En cas de perpétration par une personne ou entité d’une infraction à la présente loi, ceux de ses dirigeants, administrateurs ou mandataires qui l’ont ordonnée ou autorisée, ou qui y ont consenti ou participé, sont considérés comme des coauteurs de l’infraction et encourent, sur déclaration de culpabilité, la peine prévue, que la personne ou l’entité ait été ou non poursuivie ou déclarée coupable.
Dans les poursuites pour infraction aux articles 75 et 77, il suffit, pour établir la culpabilité de l’accusé, de prouver que l’infraction a été commise par un employé ou un mandataire de celui-ci, que cet employé ou mandataire ait été ou non identifié ou poursuivi. Toutefois, nul ne peut être déclaré coupable de l’infraction s’il prouve qu’il a exercé la diligence convenable pour l’empêcher.
N’est pas coupable des infractions prévues aux articles 74 à 77 l’agent de la paix ni la personne agissant sous sa direction qui accomplit l’un des actes mentionnés à ces articles dans le cadre d’une enquête portant sur une infraction de recyclage des produits de la criminalité ou une infraction de financement des activités terroristes.
Le tribunal dans le ressort duquel l’accusé réside ou exerce ses activités peut connaître de toute plainte ou dénonciation en matière d’infraction à la présente loi, indépendamment du lieu de perpétration du fait en cause.

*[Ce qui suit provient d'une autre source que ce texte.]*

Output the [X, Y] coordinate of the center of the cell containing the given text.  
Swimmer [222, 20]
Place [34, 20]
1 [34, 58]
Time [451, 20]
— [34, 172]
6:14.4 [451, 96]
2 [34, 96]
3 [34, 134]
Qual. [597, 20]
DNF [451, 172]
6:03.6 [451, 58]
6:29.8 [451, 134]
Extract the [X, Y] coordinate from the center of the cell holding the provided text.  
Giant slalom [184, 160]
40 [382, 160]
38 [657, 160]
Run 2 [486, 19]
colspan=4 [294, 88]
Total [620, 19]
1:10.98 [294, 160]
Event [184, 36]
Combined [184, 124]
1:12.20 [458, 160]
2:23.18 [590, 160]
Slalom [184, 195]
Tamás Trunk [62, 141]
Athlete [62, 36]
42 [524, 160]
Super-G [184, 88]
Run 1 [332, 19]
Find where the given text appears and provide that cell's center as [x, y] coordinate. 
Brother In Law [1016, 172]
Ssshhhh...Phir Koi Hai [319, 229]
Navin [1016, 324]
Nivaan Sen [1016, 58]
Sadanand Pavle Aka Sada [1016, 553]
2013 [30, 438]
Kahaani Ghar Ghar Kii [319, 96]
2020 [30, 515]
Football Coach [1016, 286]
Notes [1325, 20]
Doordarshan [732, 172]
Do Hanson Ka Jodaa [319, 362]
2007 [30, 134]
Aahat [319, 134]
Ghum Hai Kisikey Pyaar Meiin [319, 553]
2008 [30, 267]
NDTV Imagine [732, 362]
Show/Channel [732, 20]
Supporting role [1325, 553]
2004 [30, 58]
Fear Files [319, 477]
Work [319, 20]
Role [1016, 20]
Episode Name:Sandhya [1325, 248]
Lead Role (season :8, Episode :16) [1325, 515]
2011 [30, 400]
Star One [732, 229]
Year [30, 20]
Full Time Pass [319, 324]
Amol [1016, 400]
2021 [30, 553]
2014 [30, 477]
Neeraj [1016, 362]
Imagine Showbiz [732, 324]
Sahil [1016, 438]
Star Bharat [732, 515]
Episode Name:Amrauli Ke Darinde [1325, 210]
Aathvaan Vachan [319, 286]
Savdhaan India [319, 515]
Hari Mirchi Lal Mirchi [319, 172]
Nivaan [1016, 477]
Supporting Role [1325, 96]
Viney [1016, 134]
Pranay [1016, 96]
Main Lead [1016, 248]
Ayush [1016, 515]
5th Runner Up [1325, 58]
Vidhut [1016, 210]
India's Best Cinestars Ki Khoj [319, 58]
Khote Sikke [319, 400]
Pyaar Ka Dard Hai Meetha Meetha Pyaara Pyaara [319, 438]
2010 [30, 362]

Dispositions transitoires, modifications corrélatives et conditionnelles, abrogation et entrée en vigueur
Dispositions transitoires
Les règlements d’application de la Loi sur le recyclage des produits de la criminalité, chapitre 26 des Lois du Canada (1991), qui sont en vigueur à l’entrée en vigueur du présent article sont réputés avoir été pris en vertu de la présente loi et demeurent en vigueur jusqu’à leur abrogation ou remplacement en conformité avec la présente loi.[Note : Article 73 en vigueur le 5 juillet 2000, voir TR/2000-55.]
deuxième anniversaire Le deuxième anniversaire de la date de référence. (second anniversary)
mandataire Relativement à une personne ou entité déterminée, tout mandataire qui, à la date de référence, se livre pour le compte de cette personne ou entité à la fourniture de tout service prévu à l’alinéa 5h). (agent or mandatary)
personne ou entité déterminée Personne ou entité visée à l’alinéa 5h). (specified person or entity)
Au plus tard au deuxième anniversaire, toute personne ou entité déterminée :
d’une part, vérifie que chaque mandataire n’est pas une personne ou entité visée aux alinéas 11.11(1)a) à f);
d’autre part, obtient et examine les documents visés au paragraphe 9.93(2) concernant chaque mandataire.
Toute personne ou entité déterminée qui, à la date de référence, est inscrite auprès du Centre lui fournit, selon les modalités réglementaires, les documents visés aux alinéas 11.12(1)b) et c), au plus tard au deuxième anniversaire.
L’obligation prévue au paragraphe 11.12(1.1) s’applique relativement à ces documents.
Modifications corrélatives
[Modifications]
Modifications conditionnelles
[Modifications]
Abrogation
[Abrogation]
Entrée en vigueur
Les dispositions de la présente loi, sauf l’article 97, entrent en vigueur à la date ou aux dates fixées par décret.[Note : Article 97 en vigueur à la sanction le 29 juin 2000; articles 1 à 4, 38 et 40 à 44, paragraphe 45(1), articles 46 à 53, alinéas 54 b) à d), paragraphes 55(1), (2) et (6) et articles 56 à 61, 66 à 82, 84, 85, 90 et 91 en vigueur le 5 juillet 2000, voir TR/2000-55; articles 5, 7, 8, 10 et 11, passage de l’article 54 qui précède l’alinéa b), paragraphes 55(3) à (5.1) et (7) et article 89 en vigueur le 28 octobre 2001, voir TR/2001-88; articles 6 et 9, paragraphe 45(2) et articles 62 à 65, 83 et 98 en vigueur le 12 juin 2002, voir TR/2002-84; articles 12 à 37 et 39 en vigueur le 6 janvier 2003, voir TR/2002-153; articles 86 à 88 et 92 à 96 en vigueur le 31 mars 2004, voir TR/2004-39.]